Photo credit to Michaela Baum
Manufacturing and engineering are the only two disciplines that add value to the material world; there is just "making stuff" and "figuring out how to make stuff better." Everything we do for work is an attempt to do one of those two things or it is an attempt to redistribute the products of those activities (advertising, most jobs in finance, etc). If we had unlimited time and money we would never be motivated to build anything efficiently because there would be no constraint pushing us in that direction. All engineering, from Exxon and Boeing design plans to the budget at the kitchen table, is an attempt to answer the question "with the resources I have, how can I produce the most value?" The resources available and what we value in each of those circumstances differ but I believe the thought processes used in the first case have enormous and largely ignored applicability in the second.
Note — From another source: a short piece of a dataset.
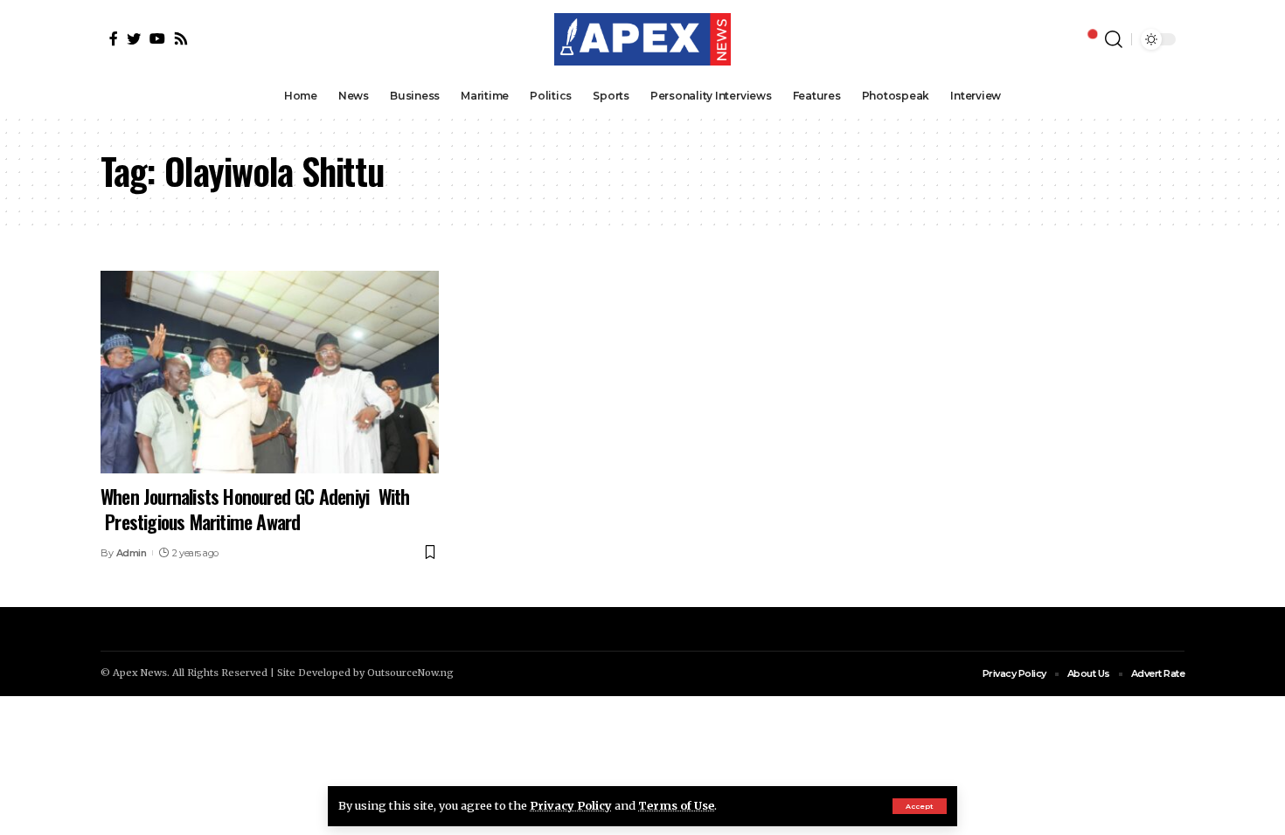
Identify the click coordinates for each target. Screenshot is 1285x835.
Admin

This blog is about applying principles of engineering common in the industrial world to the domestic one. This blog is not about making money, it is about how to think about the available choices once money is acquired. It is not about guidelines, it is about finding the most correct answers to questions of domestic engineering. Because almost all such questions are bounded by financial constraints, this blog focuses heavily on personal finance.
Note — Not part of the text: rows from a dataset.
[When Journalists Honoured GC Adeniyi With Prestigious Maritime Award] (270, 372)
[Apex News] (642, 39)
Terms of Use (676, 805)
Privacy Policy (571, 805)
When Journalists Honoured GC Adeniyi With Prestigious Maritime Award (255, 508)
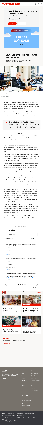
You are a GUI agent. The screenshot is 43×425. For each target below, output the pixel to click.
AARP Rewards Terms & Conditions (8, 415)
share (31, 247)
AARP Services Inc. (35, 390)
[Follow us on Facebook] (3, 420)
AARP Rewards (24, 380)
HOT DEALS (6, 338)
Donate (23, 373)
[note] (21, 92)
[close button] (37, 9)
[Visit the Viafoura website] (35, 287)
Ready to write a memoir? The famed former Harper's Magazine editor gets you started (19, 61)
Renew (22, 23)
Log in (27, 230)
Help (35, 4)
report (35, 247)
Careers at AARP (34, 383)
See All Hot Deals (6, 343)
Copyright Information (21, 415)
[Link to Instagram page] (10, 420)
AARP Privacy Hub (10, 413)
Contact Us (33, 370)
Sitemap (3, 413)
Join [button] (11, 3)
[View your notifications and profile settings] (37, 238)
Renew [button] (17, 3)
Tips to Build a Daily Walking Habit (21, 122)
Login (30, 3)
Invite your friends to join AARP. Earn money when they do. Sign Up (19, 1)
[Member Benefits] (5, 292)
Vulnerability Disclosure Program (8, 417)
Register (25, 3)
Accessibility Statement (29, 413)
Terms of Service (19, 413)
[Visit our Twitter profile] (6, 420)
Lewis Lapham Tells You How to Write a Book (21, 56)
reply (7, 247)
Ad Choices (19, 417)
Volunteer (23, 375)
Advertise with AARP (35, 380)
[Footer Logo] (8, 371)
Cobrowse (35, 417)
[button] (38, 3)
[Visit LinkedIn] (14, 420)
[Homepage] (4, 4)
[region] (21, 260)
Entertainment (9, 52)
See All (38, 292)
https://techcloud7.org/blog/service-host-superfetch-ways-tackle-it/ (19, 277)
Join (12, 23)
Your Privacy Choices (27, 417)
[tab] (9, 238)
The critique often levied against people of my temperament is that I am obsessed with money, that my obsession robs my life of value, that the experiences and pleasures I forgo on the basis of expense are the ones I will look back on with regret, and that because nearly every aspect of my life is structured to some degree with money in mind, my life has been robbed of some essential joyous or numinous quality. Whether it is true to say I am obsessed is debatable (like all people with an obsession, my first thought in defense of that charge is to outline exactly how much more obsessively I could have behaved) but for whatever consumerist pleasures I am missing, I say I have gained some security and lost a significant source of stress.
My friends are often irritated or angry when I decline invitations for financial reasons. "The restaurant is too expensive" "The tickets cost too much." And when they complain that I am stealing quality from my own life I have to wonder - how much money do I have to spend before I have a happy life in their eyes? Can that joyous life be had for $10,000 per year or does it cost $100,000 or $250,000 or $1,000,000? How much is enough? Or is it the act of truly stretching the budget that buys happiness? Am I supposed to only be happy when I have seen every show, taken every vacation, bought every toy, and experienced every pleasure that my credit limit will allow?
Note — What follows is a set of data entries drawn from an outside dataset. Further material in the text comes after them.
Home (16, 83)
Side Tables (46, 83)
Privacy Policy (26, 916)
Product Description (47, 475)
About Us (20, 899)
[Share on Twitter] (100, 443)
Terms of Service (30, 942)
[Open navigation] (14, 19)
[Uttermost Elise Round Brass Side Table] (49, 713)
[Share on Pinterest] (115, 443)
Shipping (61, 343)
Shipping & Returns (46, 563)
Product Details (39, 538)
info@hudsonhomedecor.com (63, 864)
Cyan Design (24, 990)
Let me be clear, everyone on this planet who interacts with other humans is limited by their wallets. We will not witness every show we could see, take every vacation we could book, buy every product we could purchase, or experience every euphoric pleasure we could embrace. The financially obsessed killjoys make decisions in advance with this fact in mind; the whimsical discover this truth when the credit card bill arrives. Ignorance of limitations, deliberate or otherwise, does not make anyone limitless.
Do not ever allow yourself to say "If I had enough money I wouldn't need to worry about it." Thousands of people have tried (lottery winners, athletes, celebrity actors/musicians/comics, and astronomically lucky heirs) and the evidence is clear - if you think you have so much money you do not need to think about it, you will soon have so little you will do nothing but think about it.